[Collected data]
▶

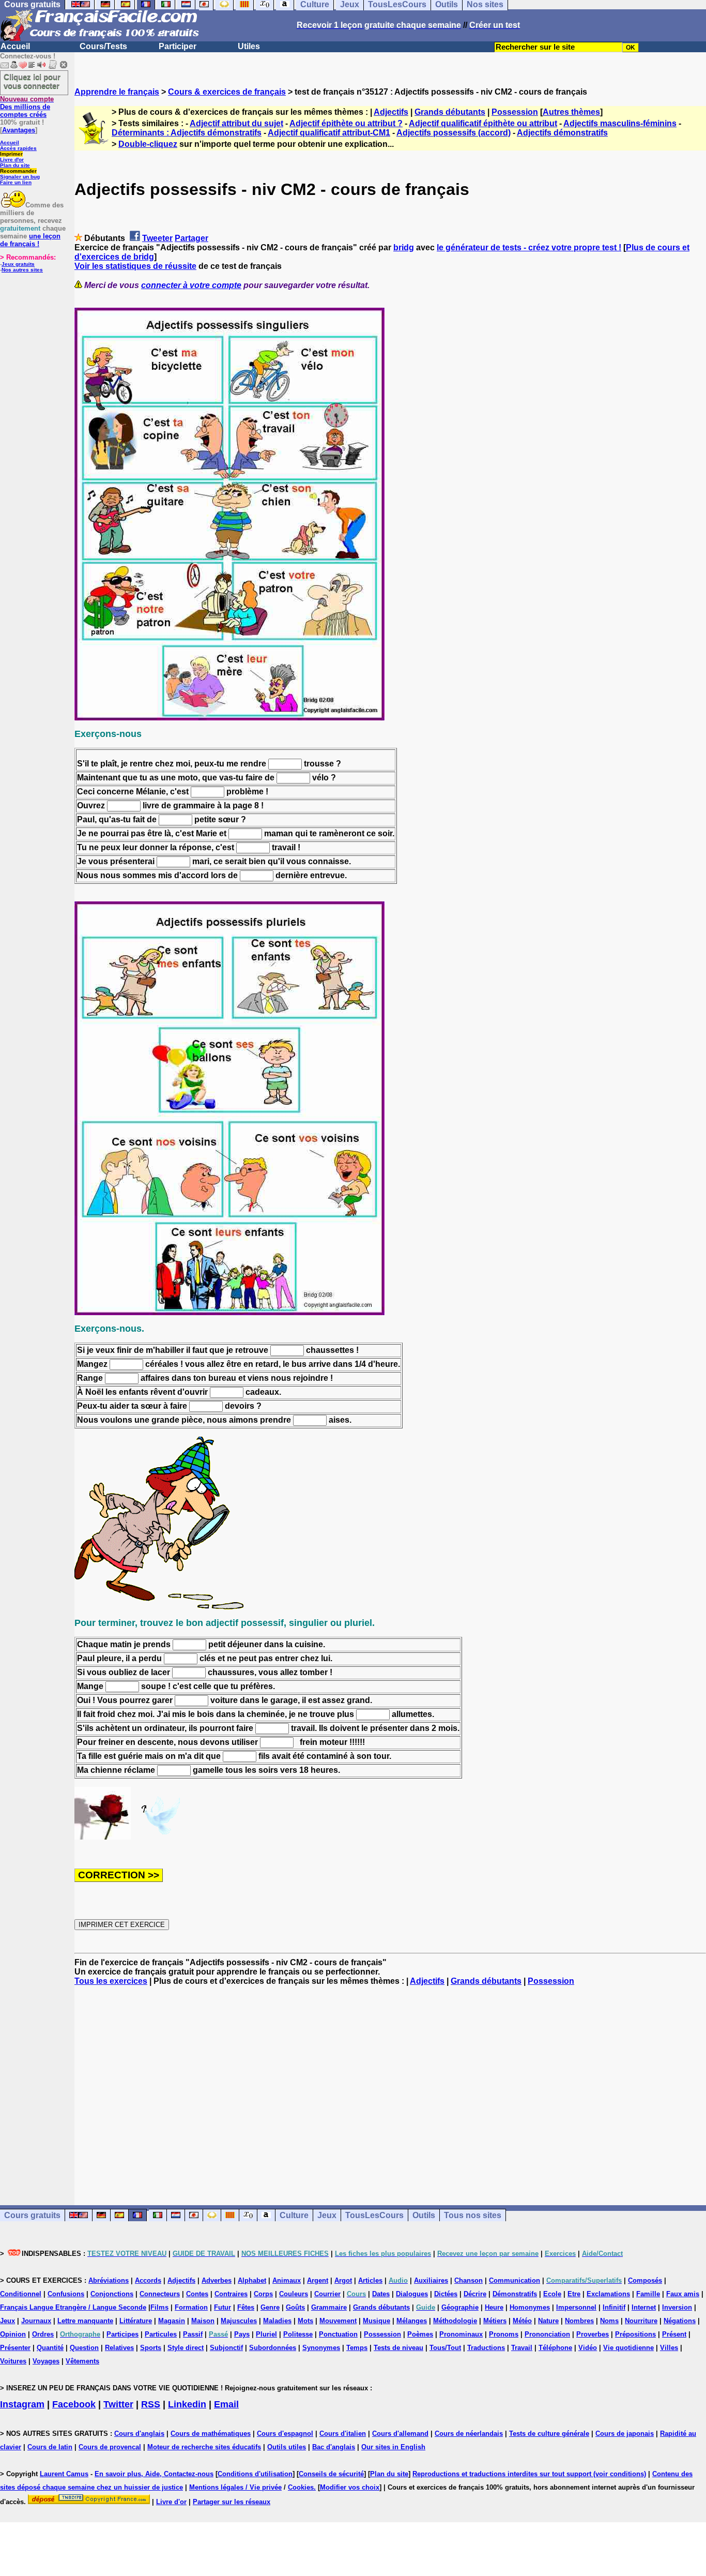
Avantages (18, 130)
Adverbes (217, 2280)
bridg (403, 247)
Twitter (118, 2404)
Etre (573, 2294)
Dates (381, 2294)
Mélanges (411, 2321)
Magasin (171, 2321)
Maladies (277, 2321)
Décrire (475, 2294)
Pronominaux (461, 2334)
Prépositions (635, 2334)
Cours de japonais (624, 2433)
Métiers (495, 2321)
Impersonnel (576, 2307)
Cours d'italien (342, 2433)
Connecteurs (160, 2294)
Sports (150, 2348)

◀

Your copy should repeat each entry above exactly but contain no pictures.

## Result
Avantages (18, 130)
Adverbes (217, 2280)
bridg (403, 247)
Twitter (118, 2404)
Etre (573, 2294)
Dates (381, 2294)
Mélanges (411, 2321)
Magasin (171, 2321)
Maladies (277, 2321)
Décrire (475, 2294)
Pronominaux (461, 2334)
Prépositions (635, 2334)
Cours de japonais (624, 2433)
Métiers (495, 2321)
Impersonnel (576, 2307)
Cours d'italien (342, 2433)
Connecteurs (160, 2294)
Sports (150, 2348)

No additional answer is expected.